● PROBLEM DETAILS: Can you copy, word for word, the lines of the material from the one containing "Given: Click the globe language icon" through the one containing "Looking at the screenshot, I should coord(121,408).", with both of those lines included?

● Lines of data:
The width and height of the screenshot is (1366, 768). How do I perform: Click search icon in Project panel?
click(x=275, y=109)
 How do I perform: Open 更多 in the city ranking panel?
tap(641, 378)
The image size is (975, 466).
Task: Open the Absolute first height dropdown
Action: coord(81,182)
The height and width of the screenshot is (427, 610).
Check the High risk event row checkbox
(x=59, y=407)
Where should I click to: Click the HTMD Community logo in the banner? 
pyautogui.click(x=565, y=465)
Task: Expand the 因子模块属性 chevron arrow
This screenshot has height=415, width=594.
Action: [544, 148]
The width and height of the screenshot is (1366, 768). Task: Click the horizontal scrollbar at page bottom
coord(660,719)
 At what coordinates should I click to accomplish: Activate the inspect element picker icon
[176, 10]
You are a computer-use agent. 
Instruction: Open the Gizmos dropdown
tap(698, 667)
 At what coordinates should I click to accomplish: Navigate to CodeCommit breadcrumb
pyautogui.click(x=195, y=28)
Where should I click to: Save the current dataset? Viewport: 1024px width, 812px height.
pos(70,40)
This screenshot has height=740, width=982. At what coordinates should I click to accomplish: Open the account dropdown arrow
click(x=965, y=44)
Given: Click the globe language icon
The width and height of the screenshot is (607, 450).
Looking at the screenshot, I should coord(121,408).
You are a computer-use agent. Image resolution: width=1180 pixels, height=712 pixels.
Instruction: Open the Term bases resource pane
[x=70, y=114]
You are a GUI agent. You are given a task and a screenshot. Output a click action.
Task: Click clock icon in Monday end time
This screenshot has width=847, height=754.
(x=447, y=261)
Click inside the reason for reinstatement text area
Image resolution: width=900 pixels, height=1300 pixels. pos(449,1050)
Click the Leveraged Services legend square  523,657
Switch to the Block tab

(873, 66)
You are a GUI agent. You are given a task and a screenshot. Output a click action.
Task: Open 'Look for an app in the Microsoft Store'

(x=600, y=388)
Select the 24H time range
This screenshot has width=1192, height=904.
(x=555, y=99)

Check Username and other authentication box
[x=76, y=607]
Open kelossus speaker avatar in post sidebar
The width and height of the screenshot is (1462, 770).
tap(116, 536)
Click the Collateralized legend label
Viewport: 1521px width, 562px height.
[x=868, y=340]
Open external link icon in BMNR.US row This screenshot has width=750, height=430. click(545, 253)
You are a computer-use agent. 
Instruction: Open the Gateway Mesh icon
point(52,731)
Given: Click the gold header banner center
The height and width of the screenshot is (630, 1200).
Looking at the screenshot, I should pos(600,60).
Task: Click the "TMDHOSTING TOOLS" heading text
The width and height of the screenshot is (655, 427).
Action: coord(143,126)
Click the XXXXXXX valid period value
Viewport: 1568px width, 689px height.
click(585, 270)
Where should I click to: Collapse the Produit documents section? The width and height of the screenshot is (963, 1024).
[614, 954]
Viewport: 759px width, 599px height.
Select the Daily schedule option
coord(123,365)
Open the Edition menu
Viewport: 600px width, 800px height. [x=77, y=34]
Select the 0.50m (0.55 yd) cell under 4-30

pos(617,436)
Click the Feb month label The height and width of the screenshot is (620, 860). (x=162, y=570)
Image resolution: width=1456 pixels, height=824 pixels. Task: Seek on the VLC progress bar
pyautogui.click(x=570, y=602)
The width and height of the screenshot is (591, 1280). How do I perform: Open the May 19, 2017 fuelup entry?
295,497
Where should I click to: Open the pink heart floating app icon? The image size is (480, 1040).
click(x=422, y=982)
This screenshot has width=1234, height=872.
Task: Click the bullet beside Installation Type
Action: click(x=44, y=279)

● WRITTEN SOLUTION:
Given: Click the globe language icon
The width and height of the screenshot is (607, 450).
Looking at the screenshot, I should coord(121,408).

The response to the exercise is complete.